Lightning-AI / pytorch-lightning

Pretrain, finetune ANY AI model of ANY size on multiple GPUs, TPUs with zero code changes.
https://lightning.ai
Apache License 2.0
28.26k stars 3.38k forks source link

LightningCLI: incorrect default value of kwarg used #18616

Open adamjstewart opened 1 year ago

adamjstewart commented 1 year ago

Bug description

I'm trying to port TorchGeo to LightningCLI: https://github.com/microsoft/torchgeo/pull/1559

99% of things are great! Unfortunately I'm still stuck on the last 1%. If you look at the failing tests, you can see two issues:

So2SatDataModule

When parsing So2SatDataModule, jsonargparse notices that kwargs may contain a version parameter.
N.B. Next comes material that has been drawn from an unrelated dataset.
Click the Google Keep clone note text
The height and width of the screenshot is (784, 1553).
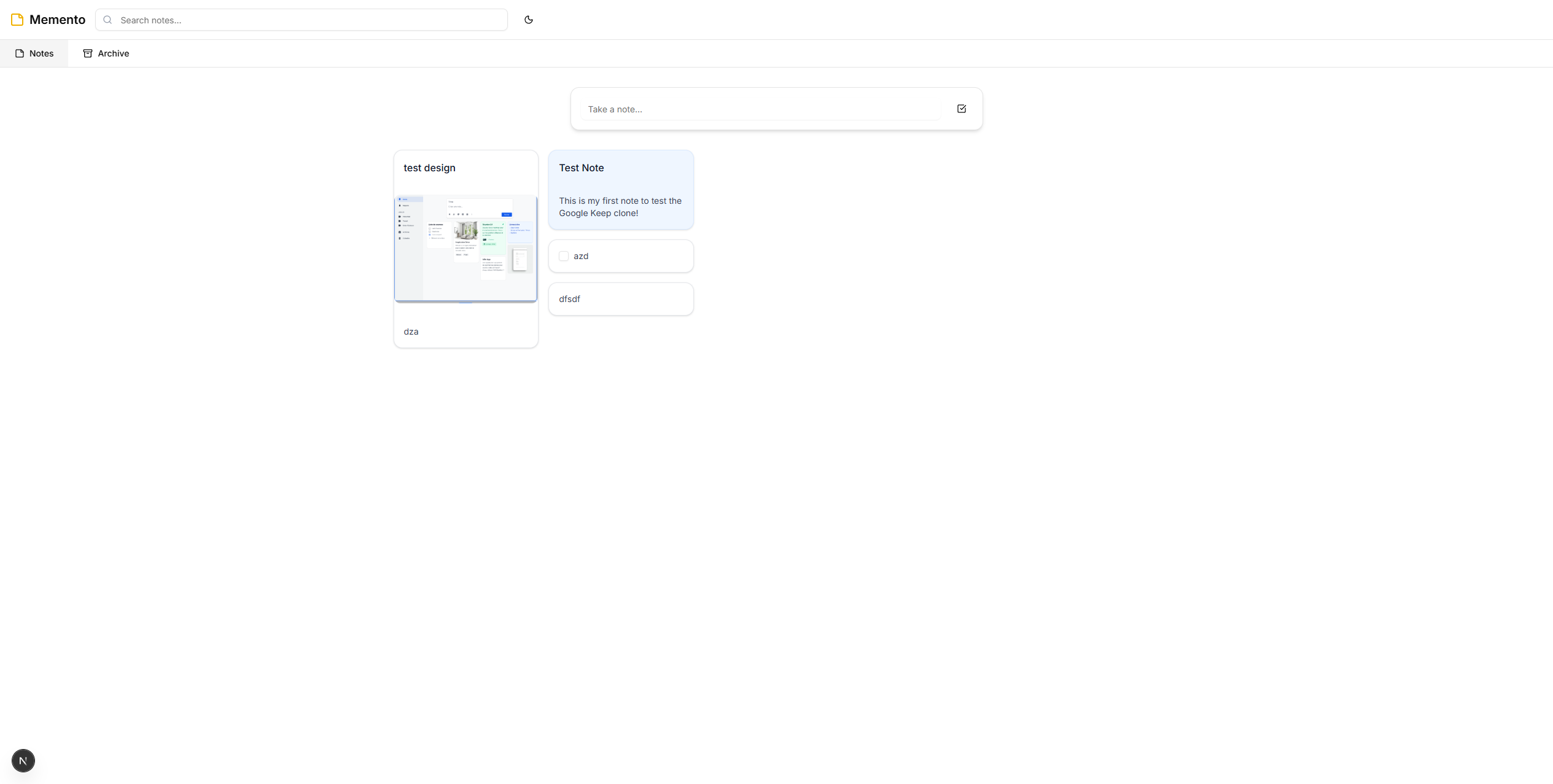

If it doesn't, the default is "2". However, jsonargparse detects the type as int and uses a default value of 2. Since "2" is in the dict but 2 isn't, the dataset fails to initialize.

SeasonalContrastS2DataModule

When parsing SeasonalContrastS2DataModule, jsonargparse notices that kwargs may contain a bands parameter. If it doesn't, the default is ["B4", "B3", "B2"]. However, jsonargparse detects the type as Any and uses a default value of None. Obviously, None is invalid.

It's still not clear to me if this is a lightning issue or a jsonargparse issue, but I'm surprised that it's trying to poke into my kwargs at all. Isn't that the point of dict_kwargs, for things that can't be type checked? Even more surprising is that even though my seasonal contrast and so2sat config.yaml files don't use these parameters, lightning is adding a default value anyway.

Is this a bug in jsonarpgarse or lightning? Is there any way to disable this aggressive kwarg parsing or use of default values?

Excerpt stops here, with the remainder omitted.